§ Aim of the exercise
Rewrite each of the items below with "At what coordinates should I click to accomplish" switched to "Where do I click to complete", keeping every other character as it is.
§ §
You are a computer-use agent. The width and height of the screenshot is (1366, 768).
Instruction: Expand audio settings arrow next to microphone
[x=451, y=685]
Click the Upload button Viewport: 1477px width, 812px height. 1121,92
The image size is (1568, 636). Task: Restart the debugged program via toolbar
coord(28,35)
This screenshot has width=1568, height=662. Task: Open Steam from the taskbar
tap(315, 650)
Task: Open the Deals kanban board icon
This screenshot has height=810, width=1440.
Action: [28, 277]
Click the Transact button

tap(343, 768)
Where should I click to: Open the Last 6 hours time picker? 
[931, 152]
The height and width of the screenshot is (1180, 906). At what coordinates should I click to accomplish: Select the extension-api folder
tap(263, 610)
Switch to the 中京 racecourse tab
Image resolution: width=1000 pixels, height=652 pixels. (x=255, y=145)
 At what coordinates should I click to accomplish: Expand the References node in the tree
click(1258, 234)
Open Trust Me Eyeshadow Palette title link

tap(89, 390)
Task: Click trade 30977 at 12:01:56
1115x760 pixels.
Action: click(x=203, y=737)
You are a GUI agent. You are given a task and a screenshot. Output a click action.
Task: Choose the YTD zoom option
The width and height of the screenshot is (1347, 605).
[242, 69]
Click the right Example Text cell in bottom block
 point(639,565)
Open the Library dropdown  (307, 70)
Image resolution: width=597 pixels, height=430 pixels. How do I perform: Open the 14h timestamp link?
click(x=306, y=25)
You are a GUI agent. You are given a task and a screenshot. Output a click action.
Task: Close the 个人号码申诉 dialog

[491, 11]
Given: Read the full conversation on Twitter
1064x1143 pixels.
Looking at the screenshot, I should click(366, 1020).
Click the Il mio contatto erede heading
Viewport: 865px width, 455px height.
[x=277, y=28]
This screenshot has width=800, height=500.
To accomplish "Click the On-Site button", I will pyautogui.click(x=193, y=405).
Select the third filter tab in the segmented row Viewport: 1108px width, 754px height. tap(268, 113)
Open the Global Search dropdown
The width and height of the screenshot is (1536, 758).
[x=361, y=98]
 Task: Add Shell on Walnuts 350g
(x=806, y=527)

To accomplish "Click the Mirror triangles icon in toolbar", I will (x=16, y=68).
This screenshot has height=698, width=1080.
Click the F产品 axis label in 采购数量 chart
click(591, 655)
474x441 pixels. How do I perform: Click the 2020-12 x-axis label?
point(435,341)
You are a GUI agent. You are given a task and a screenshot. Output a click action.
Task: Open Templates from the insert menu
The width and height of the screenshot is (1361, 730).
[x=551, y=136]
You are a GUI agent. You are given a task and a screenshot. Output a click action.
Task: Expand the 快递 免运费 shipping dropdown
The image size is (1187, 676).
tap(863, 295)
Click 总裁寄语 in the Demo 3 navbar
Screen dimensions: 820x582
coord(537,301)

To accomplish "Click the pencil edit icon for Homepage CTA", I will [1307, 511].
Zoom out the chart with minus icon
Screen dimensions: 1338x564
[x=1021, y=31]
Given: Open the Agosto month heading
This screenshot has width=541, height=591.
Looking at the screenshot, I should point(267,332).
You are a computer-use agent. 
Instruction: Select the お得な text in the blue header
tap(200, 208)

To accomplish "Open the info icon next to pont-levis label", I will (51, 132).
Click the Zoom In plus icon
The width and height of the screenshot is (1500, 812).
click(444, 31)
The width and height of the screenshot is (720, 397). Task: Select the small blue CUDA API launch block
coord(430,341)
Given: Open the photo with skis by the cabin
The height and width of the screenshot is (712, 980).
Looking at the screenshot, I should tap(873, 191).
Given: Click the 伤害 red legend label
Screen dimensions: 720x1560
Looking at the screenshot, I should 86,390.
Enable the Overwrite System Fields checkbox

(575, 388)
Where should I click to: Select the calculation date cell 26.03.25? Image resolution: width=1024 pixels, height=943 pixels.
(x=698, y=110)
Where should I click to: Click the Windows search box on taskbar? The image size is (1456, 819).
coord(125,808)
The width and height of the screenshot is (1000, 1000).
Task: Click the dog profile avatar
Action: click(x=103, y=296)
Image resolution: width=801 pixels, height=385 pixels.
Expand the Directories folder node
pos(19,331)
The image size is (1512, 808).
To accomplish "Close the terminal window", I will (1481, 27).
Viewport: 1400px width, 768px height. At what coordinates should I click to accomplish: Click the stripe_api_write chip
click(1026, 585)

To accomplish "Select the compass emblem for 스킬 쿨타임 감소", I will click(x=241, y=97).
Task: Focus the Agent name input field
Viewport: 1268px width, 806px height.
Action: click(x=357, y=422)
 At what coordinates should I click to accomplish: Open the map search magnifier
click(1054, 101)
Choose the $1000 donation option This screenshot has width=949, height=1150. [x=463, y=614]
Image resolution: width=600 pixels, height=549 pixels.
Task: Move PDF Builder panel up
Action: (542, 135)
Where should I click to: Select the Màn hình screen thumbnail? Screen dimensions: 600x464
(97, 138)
§ §
§ Answer to the problem
You are a computer-use agent. The width and height of the screenshot is (1366, 768).
Instruction: Expand audio settings arrow next to microphone
[x=451, y=685]
Click the Upload button Viewport: 1477px width, 812px height. 1121,92
The image size is (1568, 636). Task: Restart the debugged program via toolbar
coord(28,35)
This screenshot has width=1568, height=662. Task: Open Steam from the taskbar
tap(315, 650)
Task: Open the Deals kanban board icon
This screenshot has height=810, width=1440.
Action: [28, 277]
Click the Transact button

tap(343, 768)
Where should I click to: Open the Last 6 hours time picker? 
[931, 152]
The height and width of the screenshot is (1180, 906). Where do I click to complete: Select the extension-api folder
tap(263, 610)
Switch to the 中京 racecourse tab
Image resolution: width=1000 pixels, height=652 pixels. (x=255, y=145)
 Where do I click to complete: Expand the References node in the tree
click(1258, 234)
Open Trust Me Eyeshadow Palette title link

tap(89, 390)
Task: Click trade 30977 at 12:01:56
1115x760 pixels.
Action: click(x=203, y=737)
You are a GUI agent. You are given a task and a screenshot. Output a click action.
Task: Choose the YTD zoom option
The width and height of the screenshot is (1347, 605).
[242, 69]
Click the right Example Text cell in bottom block
 point(639,565)
Open the Library dropdown  (307, 70)
Image resolution: width=597 pixels, height=430 pixels. How do I perform: Open the 14h timestamp link?
click(x=306, y=25)
You are a GUI agent. You are given a task and a screenshot. Output a click action.
Task: Close the 个人号码申诉 dialog

[491, 11]
Given: Read the full conversation on Twitter
1064x1143 pixels.
Looking at the screenshot, I should click(366, 1020).
Click the Il mio contatto erede heading
Viewport: 865px width, 455px height.
[x=277, y=28]
This screenshot has width=800, height=500.
To accomplish "Click the On-Site button", I will pyautogui.click(x=193, y=405).
Select the third filter tab in the segmented row Viewport: 1108px width, 754px height. tap(268, 113)
Open the Global Search dropdown
The width and height of the screenshot is (1536, 758).
[x=361, y=98]
 Task: Add Shell on Walnuts 350g
(x=806, y=527)

To accomplish "Click the Mirror triangles icon in toolbar", I will (x=16, y=68).
This screenshot has height=698, width=1080.
Click the F产品 axis label in 采购数量 chart
click(591, 655)
474x441 pixels. How do I perform: Click the 2020-12 x-axis label?
point(435,341)
You are a GUI agent. You are given a task and a screenshot. Output a click action.
Task: Open Templates from the insert menu
The width and height of the screenshot is (1361, 730).
[x=551, y=136]
You are a GUI agent. You are given a task and a screenshot. Output a click action.
Task: Expand the 快递 免运费 shipping dropdown
The image size is (1187, 676).
tap(863, 295)
Click 总裁寄语 in the Demo 3 navbar
Screen dimensions: 820x582
coord(537,301)

To accomplish "Click the pencil edit icon for Homepage CTA", I will [1307, 511].
Zoom out the chart with minus icon
Screen dimensions: 1338x564
[x=1021, y=31]
Given: Open the Agosto month heading
This screenshot has width=541, height=591.
Looking at the screenshot, I should point(267,332).
You are a computer-use agent. 
Instruction: Select the お得な text in the blue header
tap(200, 208)

To accomplish "Open the info icon next to pont-levis label", I will (51, 132).
Click the Zoom In plus icon
The width and height of the screenshot is (1500, 812).
click(444, 31)
The width and height of the screenshot is (720, 397). Task: Select the small blue CUDA API launch block
coord(430,341)
Given: Open the photo with skis by the cabin
The height and width of the screenshot is (712, 980).
Looking at the screenshot, I should tap(873, 191).
Given: Click the 伤害 red legend label
Screen dimensions: 720x1560
Looking at the screenshot, I should 86,390.
Enable the Overwrite System Fields checkbox

(575, 388)
Where should I click to: Select the calculation date cell 26.03.25? Image resolution: width=1024 pixels, height=943 pixels.
(x=698, y=110)
Where should I click to: Click the Windows search box on taskbar? The image size is (1456, 819).
coord(125,808)
The width and height of the screenshot is (1000, 1000).
Task: Click the dog profile avatar
Action: click(x=103, y=296)
Image resolution: width=801 pixels, height=385 pixels.
Expand the Directories folder node
pos(19,331)
The image size is (1512, 808).
To accomplish "Close the terminal window", I will (1481, 27).
Viewport: 1400px width, 768px height. Where do I click to complete: Click the stripe_api_write chip
click(1026, 585)

To accomplish "Select the compass emblem for 스킬 쿨타임 감소", I will click(x=241, y=97).
Task: Focus the Agent name input field
Viewport: 1268px width, 806px height.
Action: click(x=357, y=422)
 Where do I click to complete: Open the map search magnifier
click(1054, 101)
Choose the $1000 donation option This screenshot has width=949, height=1150. [x=463, y=614]
Image resolution: width=600 pixels, height=549 pixels.
Task: Move PDF Builder panel up
Action: (542, 135)
Where should I click to: Select the Màn hình screen thumbnail? Screen dimensions: 600x464
(97, 138)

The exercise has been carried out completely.